The internal editor. That nagging little voice that tags along the creative process like an annoying little brother. "Not now," you say, in your best big sister voice. "You can play later." But he isn't patient and he hates when you try to put him off.
There have been times when I've caved in to the whining and let the internal editor hang out with my creative voice. Often, it's led to stilted, limited work with really excellent grammar and punctuation that even said editor isn't happy with in the end.
I try to let the editor have something to play with off to the side of the work at hand.
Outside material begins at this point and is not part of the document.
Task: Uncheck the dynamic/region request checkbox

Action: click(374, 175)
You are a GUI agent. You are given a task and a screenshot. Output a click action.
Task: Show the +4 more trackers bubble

If he finds continuity errors between something in the new writing and something from chapter three, I'll let him smirk and mark it down *in a separate document.* I'll even let him peer over my shoulder and correct an errant comma or choose a stronger verb on the fly. And every word written is an implied promise to the internal editor: This is your sandbox. In a little while, you will get to play.
Sometimes, my creative voice gets cranky or jealous and she sulks, unable to focus on the task at hand. She doesn't like the internal editor hanging around with her friends. She wants the work-in-progress for herself. That's when I pull out my variation of the 'time out' corner--the kitchen timer. I set it for 30 minutes, get the critic to agree to go out and walk the dog or go to the park so the creative voice can get her writing done in relative peace and quiet. If it's only a half hour, the critic doesn't get so whiny.
It's like managing siblings. They each have their talents and strengths and they each need to know they have your love and attention.
How do you see the internal editor?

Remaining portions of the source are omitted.